Admirar a un amigo, a alguien que
está tan cerca de uno, no es algo que le pase a mucha gente, supongo. Y menos:
que lo que hace un amigo que conocemos hace años nos conmueva. Recuerdo de
pronto una reflexión que aparece en Abaddón el Exterminador, la novela de
Sabato –uno de esos autores típicos que se leen en la secundaria-: “Pero ese
amigo o conocido –qué palabra más falaz!- está demasiado cerca para juzgarte,
se siente inclinado a pensar que porque comés como él es tu igual”, se lee en
la novela. Pero lo que yo aprendí es justamente eso: que siempre están cerca,
dando vueltas por ahí, son amigos nuestros, amigos de amigos, parientes de
alguien, hacen lo mismo que todos, trabajan de algo que no les gusta, que
necesitan comer y hacer lo suyo, hacer, hacer. Invisibles a su manera y
vistosos de otra manera. Alienados y únicos. Sufrientes y alegres como ninguno.

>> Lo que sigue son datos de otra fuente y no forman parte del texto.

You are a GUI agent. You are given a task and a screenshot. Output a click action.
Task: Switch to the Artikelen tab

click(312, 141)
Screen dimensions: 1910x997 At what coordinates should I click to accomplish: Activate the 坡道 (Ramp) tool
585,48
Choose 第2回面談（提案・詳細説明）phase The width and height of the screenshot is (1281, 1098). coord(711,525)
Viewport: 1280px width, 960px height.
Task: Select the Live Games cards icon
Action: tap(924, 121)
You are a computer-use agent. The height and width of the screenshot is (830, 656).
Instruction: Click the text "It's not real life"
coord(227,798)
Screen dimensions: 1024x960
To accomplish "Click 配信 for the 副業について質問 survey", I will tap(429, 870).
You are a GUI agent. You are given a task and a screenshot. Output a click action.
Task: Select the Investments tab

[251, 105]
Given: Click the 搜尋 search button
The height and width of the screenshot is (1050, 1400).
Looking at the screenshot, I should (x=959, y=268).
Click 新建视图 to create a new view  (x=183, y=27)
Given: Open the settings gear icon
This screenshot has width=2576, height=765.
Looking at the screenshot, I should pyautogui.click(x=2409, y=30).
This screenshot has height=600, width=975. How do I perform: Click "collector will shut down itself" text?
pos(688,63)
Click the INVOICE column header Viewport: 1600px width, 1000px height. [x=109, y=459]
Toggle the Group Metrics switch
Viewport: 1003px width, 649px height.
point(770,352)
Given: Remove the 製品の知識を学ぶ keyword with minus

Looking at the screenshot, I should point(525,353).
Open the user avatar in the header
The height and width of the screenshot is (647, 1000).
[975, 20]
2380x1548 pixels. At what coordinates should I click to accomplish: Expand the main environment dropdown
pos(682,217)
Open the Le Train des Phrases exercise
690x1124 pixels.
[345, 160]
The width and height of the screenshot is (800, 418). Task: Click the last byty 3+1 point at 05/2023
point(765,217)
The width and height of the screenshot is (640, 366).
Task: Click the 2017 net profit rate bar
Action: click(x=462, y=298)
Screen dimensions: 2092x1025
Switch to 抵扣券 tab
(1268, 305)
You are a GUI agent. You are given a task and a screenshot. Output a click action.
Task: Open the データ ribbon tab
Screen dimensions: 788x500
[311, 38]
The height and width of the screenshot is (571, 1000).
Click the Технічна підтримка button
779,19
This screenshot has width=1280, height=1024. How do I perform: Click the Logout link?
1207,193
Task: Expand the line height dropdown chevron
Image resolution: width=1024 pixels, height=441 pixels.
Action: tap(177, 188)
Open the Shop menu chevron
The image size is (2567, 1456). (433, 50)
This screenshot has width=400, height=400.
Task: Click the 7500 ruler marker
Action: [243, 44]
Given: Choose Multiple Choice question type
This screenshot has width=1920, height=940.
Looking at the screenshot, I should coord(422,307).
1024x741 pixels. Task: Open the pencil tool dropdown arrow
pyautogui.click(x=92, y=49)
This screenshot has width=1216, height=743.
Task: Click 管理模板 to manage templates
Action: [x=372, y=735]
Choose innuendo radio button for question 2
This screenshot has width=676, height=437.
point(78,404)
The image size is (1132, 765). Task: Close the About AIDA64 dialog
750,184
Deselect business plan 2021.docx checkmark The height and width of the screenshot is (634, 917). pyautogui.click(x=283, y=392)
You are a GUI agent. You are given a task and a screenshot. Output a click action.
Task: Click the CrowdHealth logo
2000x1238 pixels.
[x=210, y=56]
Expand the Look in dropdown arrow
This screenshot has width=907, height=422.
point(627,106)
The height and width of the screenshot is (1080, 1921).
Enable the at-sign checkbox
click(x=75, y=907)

Una vez pensé justamente eso mientras
estaba caminando por la calle tarareando uno de sus temas: yo sé qué hace Alan,
conozco su familia, vi su cuarto, sus cuadernos, sé por cuántas cosas tuvo que
pasar para poder hacer un disco, y sin embargo ahí estaba yo, tarareando un
tema de alguien que conozco hace años y que de pronto era un desconocido,
alguien a quien podía volver a conocer a través de sus canciones. Y pienso:
conocerlo tanto y que me pueda sorprender así, es un privilegio para ambos.
Mientras escribo esta nota, no
puedo dejar de imaginar que mientras Nancy empezaba a enseñarnos límite y
derivadas, Alan estaba tarareando mentalmente la melodía de esta canción, empezando
a garabatear en los márgenes de su cuaderno anillado: “No es buen puerto/ ese
el de la soledad/Uno siempre espera siempre/ dejar sólo de esperar”.